[Entries on locating words and elements]
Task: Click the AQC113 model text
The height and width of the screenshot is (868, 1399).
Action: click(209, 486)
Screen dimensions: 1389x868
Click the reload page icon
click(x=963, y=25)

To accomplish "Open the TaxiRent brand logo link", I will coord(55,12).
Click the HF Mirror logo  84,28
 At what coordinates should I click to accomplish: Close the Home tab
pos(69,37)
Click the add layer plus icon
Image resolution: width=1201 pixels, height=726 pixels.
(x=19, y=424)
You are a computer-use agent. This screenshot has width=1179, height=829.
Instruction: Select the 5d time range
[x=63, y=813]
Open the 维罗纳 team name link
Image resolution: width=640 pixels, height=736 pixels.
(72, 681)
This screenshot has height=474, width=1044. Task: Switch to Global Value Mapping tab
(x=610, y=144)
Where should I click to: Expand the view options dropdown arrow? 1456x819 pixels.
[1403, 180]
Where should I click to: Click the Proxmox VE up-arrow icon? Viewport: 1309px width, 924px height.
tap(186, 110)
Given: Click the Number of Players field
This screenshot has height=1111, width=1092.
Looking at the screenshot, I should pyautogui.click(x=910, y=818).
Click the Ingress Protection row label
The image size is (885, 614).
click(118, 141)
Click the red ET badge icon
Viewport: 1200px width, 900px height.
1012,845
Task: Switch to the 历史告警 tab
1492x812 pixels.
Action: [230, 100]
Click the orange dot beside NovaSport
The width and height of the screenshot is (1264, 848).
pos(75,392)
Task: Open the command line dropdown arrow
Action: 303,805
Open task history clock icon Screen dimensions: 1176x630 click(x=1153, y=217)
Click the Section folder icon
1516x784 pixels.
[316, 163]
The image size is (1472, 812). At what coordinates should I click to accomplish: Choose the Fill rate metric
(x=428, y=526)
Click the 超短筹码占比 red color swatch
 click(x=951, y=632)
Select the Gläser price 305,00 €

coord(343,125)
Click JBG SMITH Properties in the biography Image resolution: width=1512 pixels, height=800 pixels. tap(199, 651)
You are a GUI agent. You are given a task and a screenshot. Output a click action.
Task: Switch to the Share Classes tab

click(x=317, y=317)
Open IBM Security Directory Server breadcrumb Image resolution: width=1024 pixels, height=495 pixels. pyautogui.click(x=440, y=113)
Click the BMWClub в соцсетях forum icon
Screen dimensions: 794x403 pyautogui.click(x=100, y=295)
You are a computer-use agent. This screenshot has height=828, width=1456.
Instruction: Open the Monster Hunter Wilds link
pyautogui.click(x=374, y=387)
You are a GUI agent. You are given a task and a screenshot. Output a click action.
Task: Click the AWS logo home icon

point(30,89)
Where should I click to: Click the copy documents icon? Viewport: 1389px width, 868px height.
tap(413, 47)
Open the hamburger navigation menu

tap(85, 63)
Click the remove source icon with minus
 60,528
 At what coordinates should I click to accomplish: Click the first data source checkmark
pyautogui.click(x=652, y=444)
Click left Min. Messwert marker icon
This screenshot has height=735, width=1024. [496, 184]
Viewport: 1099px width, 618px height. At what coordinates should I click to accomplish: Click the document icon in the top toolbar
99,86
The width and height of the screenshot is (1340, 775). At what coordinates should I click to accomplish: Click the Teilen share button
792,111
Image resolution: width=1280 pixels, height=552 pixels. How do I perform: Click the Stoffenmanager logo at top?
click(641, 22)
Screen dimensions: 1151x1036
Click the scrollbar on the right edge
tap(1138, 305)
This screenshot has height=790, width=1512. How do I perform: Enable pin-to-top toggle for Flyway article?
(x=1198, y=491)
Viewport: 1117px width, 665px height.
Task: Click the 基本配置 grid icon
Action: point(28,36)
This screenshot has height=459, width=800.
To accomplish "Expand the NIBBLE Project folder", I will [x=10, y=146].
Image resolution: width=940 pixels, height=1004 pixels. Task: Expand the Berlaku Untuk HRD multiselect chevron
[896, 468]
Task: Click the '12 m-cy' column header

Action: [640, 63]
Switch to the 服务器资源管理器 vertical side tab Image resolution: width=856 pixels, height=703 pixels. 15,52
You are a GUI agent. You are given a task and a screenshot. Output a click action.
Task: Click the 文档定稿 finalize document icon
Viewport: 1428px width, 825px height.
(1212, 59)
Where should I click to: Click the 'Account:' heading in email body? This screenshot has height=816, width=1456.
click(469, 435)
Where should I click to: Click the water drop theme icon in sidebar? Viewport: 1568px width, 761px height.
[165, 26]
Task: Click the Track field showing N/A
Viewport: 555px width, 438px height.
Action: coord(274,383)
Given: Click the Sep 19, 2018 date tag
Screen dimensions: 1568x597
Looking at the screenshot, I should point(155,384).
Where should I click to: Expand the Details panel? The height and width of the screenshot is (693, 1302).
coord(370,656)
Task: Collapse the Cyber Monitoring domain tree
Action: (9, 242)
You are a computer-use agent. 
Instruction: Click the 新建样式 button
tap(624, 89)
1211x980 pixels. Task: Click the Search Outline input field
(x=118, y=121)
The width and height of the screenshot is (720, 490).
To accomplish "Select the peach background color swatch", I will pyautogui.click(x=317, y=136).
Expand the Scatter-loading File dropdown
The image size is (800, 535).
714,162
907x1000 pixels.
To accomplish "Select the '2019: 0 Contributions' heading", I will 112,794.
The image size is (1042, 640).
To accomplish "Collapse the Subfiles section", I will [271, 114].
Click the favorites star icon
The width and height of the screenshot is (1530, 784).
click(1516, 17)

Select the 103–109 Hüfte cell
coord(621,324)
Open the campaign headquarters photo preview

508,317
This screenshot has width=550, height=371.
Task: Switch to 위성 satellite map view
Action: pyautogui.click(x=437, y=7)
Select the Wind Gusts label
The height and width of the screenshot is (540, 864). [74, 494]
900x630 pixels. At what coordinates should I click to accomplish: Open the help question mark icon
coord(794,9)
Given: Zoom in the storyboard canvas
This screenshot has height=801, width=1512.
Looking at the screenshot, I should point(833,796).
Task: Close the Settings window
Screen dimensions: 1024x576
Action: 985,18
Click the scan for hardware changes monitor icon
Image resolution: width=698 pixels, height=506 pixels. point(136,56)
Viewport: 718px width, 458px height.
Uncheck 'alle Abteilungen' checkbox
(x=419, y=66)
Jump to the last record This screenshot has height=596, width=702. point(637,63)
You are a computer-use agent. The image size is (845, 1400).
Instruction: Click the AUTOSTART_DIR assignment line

● **Your objective**
Please repeat the items above word for word, every one of them, without changing anything.

● **Problem solution**
Task: Click the AQC113 model text
The height and width of the screenshot is (868, 1399).
Action: click(209, 486)
Screen dimensions: 1389x868
Click the reload page icon
click(x=963, y=25)

To accomplish "Open the TaxiRent brand logo link", I will coord(55,12).
Click the HF Mirror logo  84,28
 At what coordinates should I click to accomplish: Close the Home tab
pos(69,37)
Click the add layer plus icon
Image resolution: width=1201 pixels, height=726 pixels.
(x=19, y=424)
You are a computer-use agent. This screenshot has width=1179, height=829.
Instruction: Select the 5d time range
[x=63, y=813]
Open the 维罗纳 team name link
Image resolution: width=640 pixels, height=736 pixels.
(72, 681)
This screenshot has height=474, width=1044. Task: Switch to Global Value Mapping tab
(x=610, y=144)
Where should I click to: Expand the view options dropdown arrow? 1456x819 pixels.
[1403, 180]
Where should I click to: Click the Proxmox VE up-arrow icon? Viewport: 1309px width, 924px height.
tap(186, 110)
Given: Click the Number of Players field
This screenshot has height=1111, width=1092.
Looking at the screenshot, I should pyautogui.click(x=910, y=818).
Click the Ingress Protection row label
The image size is (885, 614).
click(118, 141)
Click the red ET badge icon
Viewport: 1200px width, 900px height.
1012,845
Task: Switch to the 历史告警 tab
1492x812 pixels.
Action: [230, 100]
Click the orange dot beside NovaSport
The width and height of the screenshot is (1264, 848).
pos(75,392)
Task: Open the command line dropdown arrow
Action: 303,805
Open task history clock icon Screen dimensions: 1176x630 click(x=1153, y=217)
Click the Section folder icon
1516x784 pixels.
[316, 163]
The image size is (1472, 812). At what coordinates should I click to accomplish: Choose the Fill rate metric
(x=428, y=526)
Click the 超短筹码占比 red color swatch
 click(x=951, y=632)
Select the Gläser price 305,00 €

coord(343,125)
Click JBG SMITH Properties in the biography Image resolution: width=1512 pixels, height=800 pixels. tap(199, 651)
You are a GUI agent. You are given a task and a screenshot. Output a click action.
Task: Switch to the Share Classes tab

click(x=317, y=317)
Open IBM Security Directory Server breadcrumb Image resolution: width=1024 pixels, height=495 pixels. pyautogui.click(x=440, y=113)
Click the BMWClub в соцсетях forum icon
Screen dimensions: 794x403 pyautogui.click(x=100, y=295)
You are a computer-use agent. This screenshot has height=828, width=1456.
Instruction: Open the Monster Hunter Wilds link
pyautogui.click(x=374, y=387)
You are a GUI agent. You are given a task and a screenshot. Output a click action.
Task: Click the AWS logo home icon

point(30,89)
Where should I click to: Click the copy documents icon? Viewport: 1389px width, 868px height.
tap(413, 47)
Open the hamburger navigation menu

tap(85, 63)
Click the remove source icon with minus
 60,528
 At what coordinates should I click to accomplish: Click the first data source checkmark
pyautogui.click(x=652, y=444)
Click left Min. Messwert marker icon
This screenshot has height=735, width=1024. [496, 184]
Viewport: 1099px width, 618px height. At what coordinates should I click to accomplish: Click the document icon in the top toolbar
99,86
The width and height of the screenshot is (1340, 775). At what coordinates should I click to accomplish: Click the Teilen share button
792,111
Image resolution: width=1280 pixels, height=552 pixels. How do I perform: Click the Stoffenmanager logo at top?
click(641, 22)
Screen dimensions: 1151x1036
Click the scrollbar on the right edge
tap(1138, 305)
This screenshot has height=790, width=1512. How do I perform: Enable pin-to-top toggle for Flyway article?
(x=1198, y=491)
Viewport: 1117px width, 665px height.
Task: Click the 基本配置 grid icon
Action: point(28,36)
This screenshot has height=459, width=800.
To accomplish "Expand the NIBBLE Project folder", I will [x=10, y=146].
Image resolution: width=940 pixels, height=1004 pixels. Task: Expand the Berlaku Untuk HRD multiselect chevron
[896, 468]
Task: Click the '12 m-cy' column header

Action: [640, 63]
Switch to the 服务器资源管理器 vertical side tab Image resolution: width=856 pixels, height=703 pixels. 15,52
You are a GUI agent. You are given a task and a screenshot. Output a click action.
Task: Click the 文档定稿 finalize document icon
Viewport: 1428px width, 825px height.
(1212, 59)
Where should I click to: Click the 'Account:' heading in email body? This screenshot has height=816, width=1456.
click(469, 435)
Where should I click to: Click the water drop theme icon in sidebar? Viewport: 1568px width, 761px height.
[165, 26]
Task: Click the Track field showing N/A
Viewport: 555px width, 438px height.
Action: coord(274,383)
Given: Click the Sep 19, 2018 date tag
Screen dimensions: 1568x597
Looking at the screenshot, I should point(155,384).
Where should I click to: Expand the Details panel? The height and width of the screenshot is (693, 1302).
coord(370,656)
Task: Collapse the Cyber Monitoring domain tree
Action: (9, 242)
You are a computer-use agent. 
Instruction: Click the 新建样式 button
tap(624, 89)
1211x980 pixels. Task: Click the Search Outline input field
(x=118, y=121)
The width and height of the screenshot is (720, 490).
To accomplish "Select the peach background color swatch", I will pyautogui.click(x=317, y=136).
Expand the Scatter-loading File dropdown
The image size is (800, 535).
714,162
907x1000 pixels.
To accomplish "Select the '2019: 0 Contributions' heading", I will 112,794.
The image size is (1042, 640).
To accomplish "Collapse the Subfiles section", I will [271, 114].
Click the favorites star icon
The width and height of the screenshot is (1530, 784).
click(1516, 17)

Select the 103–109 Hüfte cell
coord(621,324)
Open the campaign headquarters photo preview

508,317
This screenshot has width=550, height=371.
Task: Switch to 위성 satellite map view
Action: pyautogui.click(x=437, y=7)
Select the Wind Gusts label
The height and width of the screenshot is (540, 864). [74, 494]
900x630 pixels. At what coordinates should I click to accomplish: Open the help question mark icon
coord(794,9)
Given: Zoom in the storyboard canvas
This screenshot has height=801, width=1512.
Looking at the screenshot, I should point(833,796).
Task: Close the Settings window
Screen dimensions: 1024x576
Action: 985,18
Click the scan for hardware changes monitor icon
Image resolution: width=698 pixels, height=506 pixels. point(136,56)
Viewport: 718px width, 458px height.
Uncheck 'alle Abteilungen' checkbox
(x=419, y=66)
Jump to the last record This screenshot has height=596, width=702. point(637,63)
You are a computer-use agent. The image size is (845, 1400).
Instruction: Click the AUTOSTART_DIR assignment line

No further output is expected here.